Chapter 2 CERTIFICATION OF TRANSACTION 

Division 1 General Provisions 

§ 6.  Certification of transaction and declaration of intent

 (1) In order to certify a transaction, a notary shall prepare a notarial deed pursuant to the procedure provided for in this Chapter. Certification without a notarial deed is void.

 (2) The provisions concerning certification of transactions apply to the certification of a declaration of intent which is a part of a transaction.

 (3) The provisions of Chapter 3 of this Act apply to the certification of resolutions of a body of a legal person.

§ 7.  Participation of notary or persons connected with notary

 (1) Certification of a transaction is void if one of the parties is:
 1) the notary;
 2) the spouse of the notary;
 3) a person who is a direct blood relative of the notary;
 4) the representatives of persons specified in clauses 1) – 3).

 (2) A party is a person whose declaration of intent is contained in the transaction being certified or who submits a declaration of intent which in the name of another person is contained in such transaction.

§ 8.  Certification in favour of notary or persons connected with notary

  Certification of a transaction is void to the extent that the certification is aimed at the creation of legal rights for a person specified in clauses 3 (1) 1)–3) of this Act.

Division 2 Preparation of Notarial Deed 

§ 9.  Content of notarial deed

 (1) A notary shall indicate his or her personal data, the personal data of the parties and information disclosed by the parties in a notarial deed. Certification of a transaction without the specified data is void.

 (2) A document, map, drawing or illustration which is appended to a notarial deed and referred to in the deed and which contains a declaration of intent of a party or is connected with the declaration of intent is deemed to be a part of the notarial deed.

 (3) A notarial deed shall set out the date and place of certification.

§ 10.  Identification of party

 (1) The personal data of a party which the notary indicates in a notarial deed shall be so detailed as to preclude doubt or confusion.

 (2) A notary shall indicate in which manner he or she identifies a party. If the notary knows the party personally, he or she shall indicate the fact in the notarial deed. In the absence of an identity document, the notary shall identify a party under 15 years of age on the basis of state issued documents proving birth and filiation and the statements of the guardian and shall indicate it in the notarial deed.
[RT I 2009, 27, 164 - entry into force 08.06.2009]

 (3) If a notary cannot identify a person or doubts the identity of a person, but certification of a transaction is requested regardless of that, the notary shall indicate such fact in the notarial deed.

 (4) Subsections (1) – (3) of this section also apply to the translators or interpreters, witnesses and representatives involved in certification.

§ 11.  Establishment of active legal capacity and capacity to exercise will

 (1) If a notary is convinced that a party lacks the necessary active legal capacity or the capacity to exercise will, he or she shall refuse to perform a notarial act.

 (2) A notary shall indicate his or her doubt concerning a party’s necessary active legal capacity or capacity to exercise will in the notarial deed.

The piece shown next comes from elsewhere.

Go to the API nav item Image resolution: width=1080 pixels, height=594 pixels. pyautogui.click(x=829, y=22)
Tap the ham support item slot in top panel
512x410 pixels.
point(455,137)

 (3) If a party is seriously ill, a notary shall indicate such fact together with his or her observations on the party’s active legal capacity and capacity to exercise will in the notarial deed.

 (4) A notary shall indicate the age of a party who is a minor in the notarial deed.

§ 12.  Establishment of right of representation

 (1) A notary shall indicate the grounds of the right of representation and explain how he or she has established it in the notarial deed.

 (2) If the notary cannot establish the necessary right of representation or doubts the right of representation, but certification is requested regardless of that, the notary shall indicate such fact in the notarial deed.
[RT I 2007, 67, 413 - entry into force 28.12.2007]

§ 13.  Reading, approval and signing

 (1) In order to certify a transaction, a notarial deed shall be read out to the parties in the presence of a notary, approved by the parties and signed by the parties and the notary in handwriting. Certification without approval and signing is void.

 (2) Reading includes the reading out of documents appended to a notarial deed. Documents specified in §§ 10 and 12 of this Act shall not be read out. If a notarial deed refers to a map, drawing or illustration, it shall be presented to the parties for review instead of reading. In the case of a blind person, the map, drawing or illustration shall be sufficiently described instead of review.

 (3) Before approval, a notarial deed shall be presented to the parties for review.

 (4) At the end of a notarial deed, a notary shall indicate that the reading, review and approval have taken place. If the parties have signed a notarial deed in handwriting, the deed is presumed to have been read out to them in the presence of the notary, reviewed or described according to subsection (2) of this section and approved by them.

 (5) Upon preparation of several notarial deeds which are partial or full replicas of each other, single reading of their identical parts and presentation for review according to subsection (3) of this section shall be sufficient.

 (6) A notary shall add his or her official title and affix a seal to his or her signature.
[RT I 2003, 18, 100 - entry into force 07.03.2003]

§ 14.  Reference to another notarial deed

 (1) If that declared by a party is indicated in a notarial deed as reference to another notarial deed, the notarial deed which is referred to need not be read out if all parties declare that they know the content of the deed and waive the right to have the deed read out to them. A notary shall indicate such fact in the notarial deed. A notary may certify only if the notarial deed which is referred to is presented to the parties upon certification as an original, first transcript or a notarially authenticated copy.

 (2) Subsection (1) of this section also applies to the review of maps, drawings and illustrations appended to another notarial deed.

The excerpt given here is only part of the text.